The desire to have children is universal, no matter if an individual is non-binary, trans or cis-gender. However, family building in the LBGTQ community usually requires more thought and planning. And gender-affirming therapies can impact future reproduction, so it is important to know about options before starting treatment.
I was one of the first physicians in the US to freeze eggs, starting in 1999. Initially, this was offered under an experimental protocol to cancer patients who were going to receive chemotherapy. Soon after, this became an option for transmen before having their uterus and ovaries removed or before starting testosterone. In the early years, most of the patients were in their 20’s and 30’s. However, as patients are starting treatment at younger ages, I have been seeing more adolescents who want to freeze their eggs.

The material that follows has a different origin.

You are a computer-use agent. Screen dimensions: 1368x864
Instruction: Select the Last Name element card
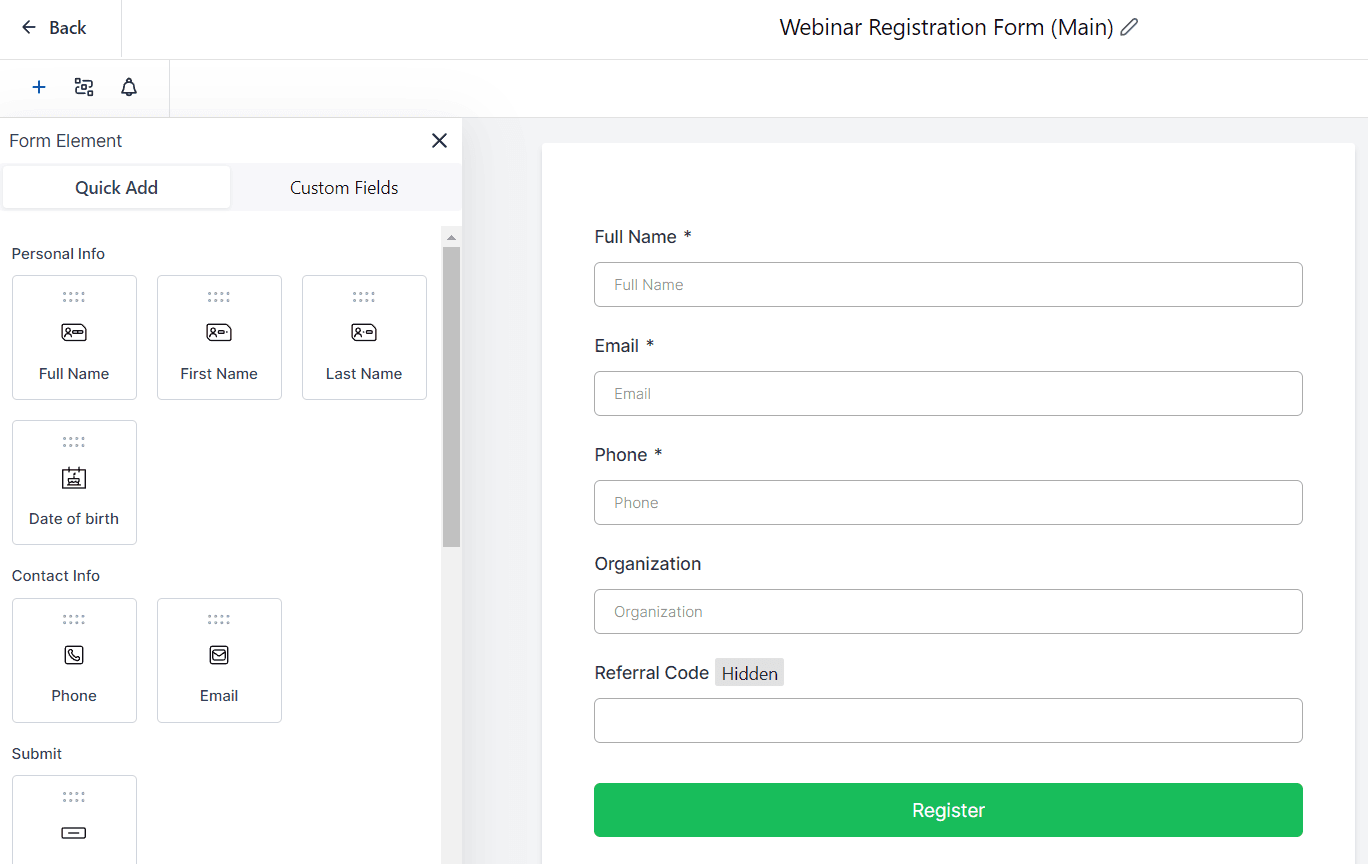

There are many ways to have a family and freezing eggs can give patients more options in the future. Some transmen have had their partner carry the pregnancy. Some have stopped testosterone and carried the pregnancy themselves if they had a uterus. Others have opted to get a gestational carrier. Transwomen who have (frozen) sperm have done insemination/IVF with a female partner or used an egg donor with a gestational carrier.
With the increasing use of hormone therapy and gender confirmation surgery, it is becoming even more important to provide education to physicians on healthcare concerns for transgender patients. Hoping to improve counseling and reduce barriers for patients, I have been teaching a class for medical students about fertility options for their LGBTQ patients. It is important that patients get all of the information that they need as early as possible so they can fulfill their reproductive goals. Since I started doing this 20 years ago, it is encouraging to see that more insurers are covering gender-affirming treatment and more clinics are offering this care.